Since we found something wrong last week, we tried to carefully measure the beam parameters again after the first Faraday Isolator. As Yuefan did, we also set the origin as the BS on the bench.
For x direction, the beam waist is 118.2 um at the position z=-0.10 m. For y, the beam waist is 119.8 um at z=-0.093 m. See attached figure 1 for the fitting result.
Then we used this result to simulate the propagation of the beam using the software "Jammt". See attached figure 2 for this simulation.
We found that our beam parameter was very sensitive to the last lens position. We have fine tuned its position in order to have a reasonable beam dimension. By using a steering mirror on the beam path we could propagate it for several meters in the central area and check that the beam size should be reasonable at the input of the in vacuum faraday.

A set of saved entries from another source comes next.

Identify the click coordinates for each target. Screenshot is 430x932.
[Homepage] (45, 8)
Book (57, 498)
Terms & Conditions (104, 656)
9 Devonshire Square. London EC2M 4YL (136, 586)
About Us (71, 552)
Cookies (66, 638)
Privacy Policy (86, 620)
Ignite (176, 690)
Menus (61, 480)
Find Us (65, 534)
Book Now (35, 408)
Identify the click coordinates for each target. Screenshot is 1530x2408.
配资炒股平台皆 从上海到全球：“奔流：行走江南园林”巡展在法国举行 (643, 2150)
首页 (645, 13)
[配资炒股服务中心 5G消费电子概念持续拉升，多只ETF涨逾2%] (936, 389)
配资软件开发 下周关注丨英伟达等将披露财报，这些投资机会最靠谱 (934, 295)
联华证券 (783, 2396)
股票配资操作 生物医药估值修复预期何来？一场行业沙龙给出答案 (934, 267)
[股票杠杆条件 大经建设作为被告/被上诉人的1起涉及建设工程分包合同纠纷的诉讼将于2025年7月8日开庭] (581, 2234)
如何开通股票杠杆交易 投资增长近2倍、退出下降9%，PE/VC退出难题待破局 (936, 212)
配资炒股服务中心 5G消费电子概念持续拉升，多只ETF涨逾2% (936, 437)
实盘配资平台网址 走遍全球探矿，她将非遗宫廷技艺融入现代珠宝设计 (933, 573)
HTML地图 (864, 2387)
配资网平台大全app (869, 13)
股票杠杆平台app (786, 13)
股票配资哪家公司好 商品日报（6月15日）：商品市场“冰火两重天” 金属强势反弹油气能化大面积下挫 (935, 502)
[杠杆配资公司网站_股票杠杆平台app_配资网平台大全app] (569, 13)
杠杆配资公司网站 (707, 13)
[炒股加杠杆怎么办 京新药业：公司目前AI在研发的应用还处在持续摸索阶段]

After that we have keep trying to recover the alignment of the infrared without success. We have collected as many cameras and screens as possible as use them to look insides the input vacuum chamber simultaneously.
Despite many tries the situation is not different from that of the last time:
1) We can recover the references for the IR on the plastic film but for one of them the beam as a quite irregular shape.
2) We could see the beam on the mount of the 2 inch mirrors and we tried to center it.
3) We could see the beam hit the leg of the PR telescope mirror and tried to center it on the PR.
After that we cannot see the beam on the BS or on the input mirror but just some strange quite dim shape on the first target.
As already observed in entry 631, when moving the PR or BS mirror with the local controls we can move accordingly the shape on the target. This is different from what we expect if the beam was hitting the pipe, since normally in this condition we observe a change in the intensity and in the shape of the scattered light.
Conclusions: We are probably not understanding what is happening inside the chambers and we need some new ideas to go on.